No se trata de un adentro y un afuera. Son dos universos, dos culturas diferentes. Luego de ese estallido, la geometría deviene máquina. La geometría construye el tiempo, fabrica un reloj de tiempos circulares. Algo se cocina allí, en una absoluta austeridad monacal. Es también otra de las cualidades la obsidiana: la elegancia hipnótica del negro. Pero no es sólo sonido, no sólo música, sino que a medida que avanza la obra, aparecen formas, surge la materia. Una hoja o un cuerpo, de texturas negras como la carbonilla con un orificio. Tal vez por donde respira, tal vez es el puente a través del cual pare. O sencillamente es un vacío. Luego aparece la rueda, el círculo. Algo parecido a un insecto pero todavía en el cielo, un satélite en irradiación, allí donde el tiempo se mide a través de la velocidad de la luz. Hasta que hace su entrada, horizontal y alargada, el gran insecto, “Insecto Tecnología”, lo llama el artista. Engalanado con todos los artilugios técnicos y a la vez naturales: círculos, líneas, pelos, antenas, plenos vacíos, espirales y cola. Y de nuevo, aunque con más fuerza y contundencia, aparecen las telas de espíritu oriental que cuelgan verticales con calamares fantásticos de rosas imposibles, acrílico y lápiz sobre revés de empapelado. Qué paradoja. No hay perspectiva, no hay medidas científicas ni arquitectura de la información. No hay perspectiva aérea para invocar realismo ni claroscuros para simular volumen.

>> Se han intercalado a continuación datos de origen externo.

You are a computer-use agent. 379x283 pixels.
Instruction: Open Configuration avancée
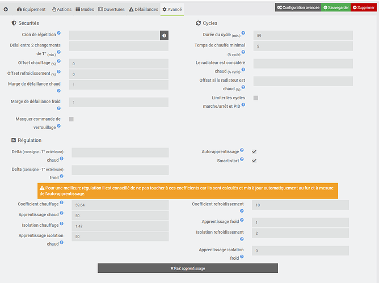298,7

Hay texturas, movimiento, antenas, escamas, materia viva que al caer cuelga viva, como una mancha orgánica y cósmica. Aunque una estructura azul, rígida, parece sostenerla generando inquietud. Claramente no es alegría. Es una ideología. Es la belleza como una promesa y la creencia de que en lo maś pequeño reside lo más importante. El poder del tentáculo y de los poros, la brillante protección de las escamas plateadas. Le siguen los conflictos que De Rose plantea en tres cuadros pequeños de una sencillez enorme. Allí vuelve el blanco y el negro. “Multiverso”, nacen los problemas, la dureza de la opresión, los dogmas autoritarios y sus banderas, los enredos de la sexualidad y todos sus pliegues ambiguos, desgastantes y orgásmicos. El viaje desemboca en el último cuadro donde todo se vuelve a deconstruir. Formas primarias. Blanco y negro. Algo se desarma, se sintetiza. De espíritu extraterrestre, ajeno tanto a oriente como a occidente. Bloques de lo que queda. Rastros de un bosque. La construcción de un recuerdo.
Nostalgia de un Bosque de Andrés De Rose se puede visitar en Gachi Prieto Arte Contemporáneo Latinoamericano, Uriarte 1373, Palermo, hasta el jueves 26 de marzo.